Esse é o plano de fundo da história de “Blu, como a cor azul”, um dos mais recentes lançamentos da editora Mood. Além de abordar problemas relacionados à autoimagem, a história escrita por Marie-France Leger também destaca os efeitos de relacionamentos tóxicos na construção de hábitos, comportamentos e autoestima.

“A personagem procura ajuda, vai atrás de terapia para melhorar e tentar ser a melhor versão dela mesma. Esse livro é um exemplo desse movimento”, conclui a editora. 

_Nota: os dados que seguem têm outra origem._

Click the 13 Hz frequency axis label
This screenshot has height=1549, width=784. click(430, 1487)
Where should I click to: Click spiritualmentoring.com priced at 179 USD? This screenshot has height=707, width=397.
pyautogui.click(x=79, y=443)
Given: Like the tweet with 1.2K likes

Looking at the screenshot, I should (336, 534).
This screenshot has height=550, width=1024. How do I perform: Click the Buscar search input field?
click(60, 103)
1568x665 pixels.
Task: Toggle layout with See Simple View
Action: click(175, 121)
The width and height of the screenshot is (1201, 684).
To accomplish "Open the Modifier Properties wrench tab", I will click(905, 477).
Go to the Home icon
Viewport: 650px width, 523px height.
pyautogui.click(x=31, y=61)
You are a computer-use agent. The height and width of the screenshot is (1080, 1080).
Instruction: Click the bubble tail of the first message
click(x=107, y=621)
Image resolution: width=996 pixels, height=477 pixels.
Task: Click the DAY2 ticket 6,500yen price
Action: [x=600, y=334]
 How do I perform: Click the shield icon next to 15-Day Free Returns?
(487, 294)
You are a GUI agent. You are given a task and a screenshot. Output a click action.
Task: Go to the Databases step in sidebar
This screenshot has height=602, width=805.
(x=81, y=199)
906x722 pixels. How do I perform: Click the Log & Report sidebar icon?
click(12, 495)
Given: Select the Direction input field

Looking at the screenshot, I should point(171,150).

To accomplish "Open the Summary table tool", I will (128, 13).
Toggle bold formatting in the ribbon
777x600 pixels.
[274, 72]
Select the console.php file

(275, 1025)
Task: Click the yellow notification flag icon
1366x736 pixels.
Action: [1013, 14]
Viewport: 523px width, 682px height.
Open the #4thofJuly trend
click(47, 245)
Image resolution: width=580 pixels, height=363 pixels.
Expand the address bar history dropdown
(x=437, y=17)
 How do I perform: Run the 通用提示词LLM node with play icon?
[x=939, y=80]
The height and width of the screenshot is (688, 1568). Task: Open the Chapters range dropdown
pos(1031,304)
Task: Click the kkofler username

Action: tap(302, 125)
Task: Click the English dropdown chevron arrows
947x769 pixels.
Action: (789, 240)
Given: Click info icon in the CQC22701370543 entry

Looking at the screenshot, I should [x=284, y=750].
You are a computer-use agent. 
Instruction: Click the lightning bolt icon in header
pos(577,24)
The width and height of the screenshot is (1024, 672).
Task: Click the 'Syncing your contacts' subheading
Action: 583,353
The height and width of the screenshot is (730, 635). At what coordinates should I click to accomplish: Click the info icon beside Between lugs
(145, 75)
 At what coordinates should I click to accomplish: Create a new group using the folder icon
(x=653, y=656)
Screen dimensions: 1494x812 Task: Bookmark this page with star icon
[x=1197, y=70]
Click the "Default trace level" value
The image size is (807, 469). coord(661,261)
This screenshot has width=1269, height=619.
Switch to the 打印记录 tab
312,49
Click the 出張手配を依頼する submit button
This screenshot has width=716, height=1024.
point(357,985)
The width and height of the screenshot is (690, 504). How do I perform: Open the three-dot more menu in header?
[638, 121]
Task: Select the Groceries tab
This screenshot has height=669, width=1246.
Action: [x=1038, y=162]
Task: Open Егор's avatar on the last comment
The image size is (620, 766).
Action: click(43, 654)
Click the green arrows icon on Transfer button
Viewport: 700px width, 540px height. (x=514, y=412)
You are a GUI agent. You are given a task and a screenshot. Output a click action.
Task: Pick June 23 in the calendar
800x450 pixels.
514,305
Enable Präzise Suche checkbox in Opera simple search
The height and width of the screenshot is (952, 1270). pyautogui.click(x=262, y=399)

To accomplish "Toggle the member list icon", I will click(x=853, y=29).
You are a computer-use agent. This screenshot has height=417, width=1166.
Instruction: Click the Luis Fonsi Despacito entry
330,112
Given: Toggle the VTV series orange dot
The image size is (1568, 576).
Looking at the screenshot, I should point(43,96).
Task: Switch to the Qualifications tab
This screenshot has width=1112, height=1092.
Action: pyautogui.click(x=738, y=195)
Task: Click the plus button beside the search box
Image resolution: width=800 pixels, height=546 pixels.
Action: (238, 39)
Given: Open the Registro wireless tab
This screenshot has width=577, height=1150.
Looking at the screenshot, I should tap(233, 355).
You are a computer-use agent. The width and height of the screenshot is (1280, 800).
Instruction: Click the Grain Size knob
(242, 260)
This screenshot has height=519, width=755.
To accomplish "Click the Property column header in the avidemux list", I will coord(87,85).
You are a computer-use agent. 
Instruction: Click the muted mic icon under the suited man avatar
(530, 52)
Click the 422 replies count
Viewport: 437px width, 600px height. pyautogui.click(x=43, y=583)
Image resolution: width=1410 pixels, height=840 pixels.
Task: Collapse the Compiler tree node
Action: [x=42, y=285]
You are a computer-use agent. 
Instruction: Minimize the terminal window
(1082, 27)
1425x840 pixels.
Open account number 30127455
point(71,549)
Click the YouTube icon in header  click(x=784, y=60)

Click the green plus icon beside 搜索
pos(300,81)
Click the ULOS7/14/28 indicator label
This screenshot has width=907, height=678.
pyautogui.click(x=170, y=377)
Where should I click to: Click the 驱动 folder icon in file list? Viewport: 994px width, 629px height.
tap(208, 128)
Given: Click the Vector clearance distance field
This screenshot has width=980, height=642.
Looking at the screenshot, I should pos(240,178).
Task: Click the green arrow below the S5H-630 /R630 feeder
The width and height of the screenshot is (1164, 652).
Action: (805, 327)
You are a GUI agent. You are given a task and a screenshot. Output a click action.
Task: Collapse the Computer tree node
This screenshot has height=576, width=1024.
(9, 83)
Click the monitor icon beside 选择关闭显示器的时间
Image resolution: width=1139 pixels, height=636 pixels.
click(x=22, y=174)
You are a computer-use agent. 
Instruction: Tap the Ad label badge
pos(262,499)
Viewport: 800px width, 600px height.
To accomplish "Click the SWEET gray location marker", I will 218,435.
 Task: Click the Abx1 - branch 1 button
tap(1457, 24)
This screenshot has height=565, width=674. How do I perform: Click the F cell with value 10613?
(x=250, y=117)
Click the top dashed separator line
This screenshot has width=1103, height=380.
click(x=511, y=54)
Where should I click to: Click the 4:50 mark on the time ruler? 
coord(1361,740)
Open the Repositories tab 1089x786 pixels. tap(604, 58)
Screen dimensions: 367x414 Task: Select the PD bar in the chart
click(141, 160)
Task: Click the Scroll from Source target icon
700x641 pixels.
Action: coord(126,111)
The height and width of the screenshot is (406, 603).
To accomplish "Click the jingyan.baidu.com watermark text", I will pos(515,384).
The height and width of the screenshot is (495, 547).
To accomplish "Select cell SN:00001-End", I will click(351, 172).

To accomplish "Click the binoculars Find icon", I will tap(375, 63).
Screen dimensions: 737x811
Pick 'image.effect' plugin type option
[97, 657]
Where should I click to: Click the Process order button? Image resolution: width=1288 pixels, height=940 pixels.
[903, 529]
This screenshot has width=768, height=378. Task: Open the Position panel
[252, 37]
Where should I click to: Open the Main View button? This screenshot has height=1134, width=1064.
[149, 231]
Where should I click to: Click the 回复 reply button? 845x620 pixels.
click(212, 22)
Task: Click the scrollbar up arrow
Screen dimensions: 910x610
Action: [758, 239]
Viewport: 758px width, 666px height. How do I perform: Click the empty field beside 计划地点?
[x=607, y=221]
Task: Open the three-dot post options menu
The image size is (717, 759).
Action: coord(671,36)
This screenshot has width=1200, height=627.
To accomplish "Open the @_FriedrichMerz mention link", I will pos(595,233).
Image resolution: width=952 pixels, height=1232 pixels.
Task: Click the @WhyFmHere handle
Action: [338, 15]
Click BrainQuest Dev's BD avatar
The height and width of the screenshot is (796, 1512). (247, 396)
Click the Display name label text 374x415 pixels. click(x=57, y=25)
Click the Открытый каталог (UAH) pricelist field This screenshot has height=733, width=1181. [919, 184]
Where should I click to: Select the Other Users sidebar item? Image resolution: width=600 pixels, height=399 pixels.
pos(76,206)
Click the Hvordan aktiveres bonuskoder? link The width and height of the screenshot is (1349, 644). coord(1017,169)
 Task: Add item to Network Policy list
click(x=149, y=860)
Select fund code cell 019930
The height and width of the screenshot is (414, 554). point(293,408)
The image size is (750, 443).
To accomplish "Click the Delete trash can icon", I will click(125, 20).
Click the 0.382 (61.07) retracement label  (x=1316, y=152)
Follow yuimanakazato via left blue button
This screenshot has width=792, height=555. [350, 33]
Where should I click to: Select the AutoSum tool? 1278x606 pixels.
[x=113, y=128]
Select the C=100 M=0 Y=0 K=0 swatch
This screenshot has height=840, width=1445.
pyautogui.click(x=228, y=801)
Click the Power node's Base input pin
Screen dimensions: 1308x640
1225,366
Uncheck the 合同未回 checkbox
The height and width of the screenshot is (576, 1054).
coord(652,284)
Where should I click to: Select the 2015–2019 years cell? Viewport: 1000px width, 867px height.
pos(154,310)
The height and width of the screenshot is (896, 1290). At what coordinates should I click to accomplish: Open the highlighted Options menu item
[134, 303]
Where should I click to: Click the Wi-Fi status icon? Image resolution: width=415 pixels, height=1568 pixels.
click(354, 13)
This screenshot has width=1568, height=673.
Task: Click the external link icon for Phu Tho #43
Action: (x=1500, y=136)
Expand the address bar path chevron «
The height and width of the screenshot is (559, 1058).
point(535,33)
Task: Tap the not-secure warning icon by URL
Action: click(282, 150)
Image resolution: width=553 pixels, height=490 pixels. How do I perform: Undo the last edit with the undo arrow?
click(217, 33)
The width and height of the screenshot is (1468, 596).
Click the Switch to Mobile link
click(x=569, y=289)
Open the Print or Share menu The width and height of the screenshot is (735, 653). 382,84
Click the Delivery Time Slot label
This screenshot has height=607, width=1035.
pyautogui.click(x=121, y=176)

Depois de ler o livro, percebi que nunca havia lido uma história onde “Transtorno de personalidade limítrofe” aparecia ao lado do nome da personagem principal. Ao mesmo tempo, são inúmeros os vídeos sobre o mesmo tema que vez ou outra aparecem na linha do tempo das minhas redes sociais. 

Muitas vezes, esses vídeos são rápidos, generalizantes e com pouco tempo para informar sobre temas tão complexos. Não acredito que os livros, em especial os de ficção, precisam se propor a esgotar essas temáticas. Importante lembrar que “no mundo real”, profissionais investem anos para chegarem a abordagens mais sensíveis e completas.

No entanto, essas histórias podem ser o pontapé que muitos precisam para sair do “limbo do desconhecimento”, ou até do desinteresse em procurar saber sobre o que não necessariamente lhes atinge de modo direto.